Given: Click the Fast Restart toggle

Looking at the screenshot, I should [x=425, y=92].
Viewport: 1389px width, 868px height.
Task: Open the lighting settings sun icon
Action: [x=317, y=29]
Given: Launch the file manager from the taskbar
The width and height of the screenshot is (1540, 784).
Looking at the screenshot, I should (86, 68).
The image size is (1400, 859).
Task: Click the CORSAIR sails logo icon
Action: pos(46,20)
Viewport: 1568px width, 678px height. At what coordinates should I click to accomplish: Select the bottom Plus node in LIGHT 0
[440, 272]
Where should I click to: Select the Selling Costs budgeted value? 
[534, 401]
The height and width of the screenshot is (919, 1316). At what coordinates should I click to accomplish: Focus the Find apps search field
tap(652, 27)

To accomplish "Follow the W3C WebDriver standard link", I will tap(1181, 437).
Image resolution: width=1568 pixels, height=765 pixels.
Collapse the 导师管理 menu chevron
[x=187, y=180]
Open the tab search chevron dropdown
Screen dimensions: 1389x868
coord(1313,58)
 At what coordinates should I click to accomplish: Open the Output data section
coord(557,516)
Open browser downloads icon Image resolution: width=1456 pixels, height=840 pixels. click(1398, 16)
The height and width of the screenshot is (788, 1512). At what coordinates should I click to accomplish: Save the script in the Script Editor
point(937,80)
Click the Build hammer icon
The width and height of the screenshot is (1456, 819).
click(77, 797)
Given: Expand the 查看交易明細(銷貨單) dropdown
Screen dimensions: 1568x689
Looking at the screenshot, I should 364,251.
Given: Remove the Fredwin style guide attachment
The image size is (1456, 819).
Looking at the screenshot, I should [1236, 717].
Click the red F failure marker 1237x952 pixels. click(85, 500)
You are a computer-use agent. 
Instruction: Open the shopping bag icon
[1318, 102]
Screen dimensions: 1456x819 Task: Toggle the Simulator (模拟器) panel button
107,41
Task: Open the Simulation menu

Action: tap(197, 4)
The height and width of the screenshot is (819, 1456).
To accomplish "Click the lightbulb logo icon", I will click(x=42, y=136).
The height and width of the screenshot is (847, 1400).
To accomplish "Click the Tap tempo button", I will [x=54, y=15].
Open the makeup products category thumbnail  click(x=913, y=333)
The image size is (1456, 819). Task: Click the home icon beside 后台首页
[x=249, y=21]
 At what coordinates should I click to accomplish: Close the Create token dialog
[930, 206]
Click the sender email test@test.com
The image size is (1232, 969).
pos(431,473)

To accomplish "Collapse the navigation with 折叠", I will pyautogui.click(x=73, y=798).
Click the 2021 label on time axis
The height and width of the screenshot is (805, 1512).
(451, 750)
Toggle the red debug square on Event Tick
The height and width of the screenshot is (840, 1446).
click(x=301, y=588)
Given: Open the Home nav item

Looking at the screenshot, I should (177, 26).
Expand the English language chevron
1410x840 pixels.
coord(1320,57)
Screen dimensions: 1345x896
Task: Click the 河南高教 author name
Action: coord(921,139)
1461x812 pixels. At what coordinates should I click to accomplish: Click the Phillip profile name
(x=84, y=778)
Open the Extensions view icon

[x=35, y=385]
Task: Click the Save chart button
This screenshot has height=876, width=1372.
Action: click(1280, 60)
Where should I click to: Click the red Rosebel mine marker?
—————
Exercise: Looking at the material above, count the lines that carry the word "will" and answer with the count alone.

Solved problem: 4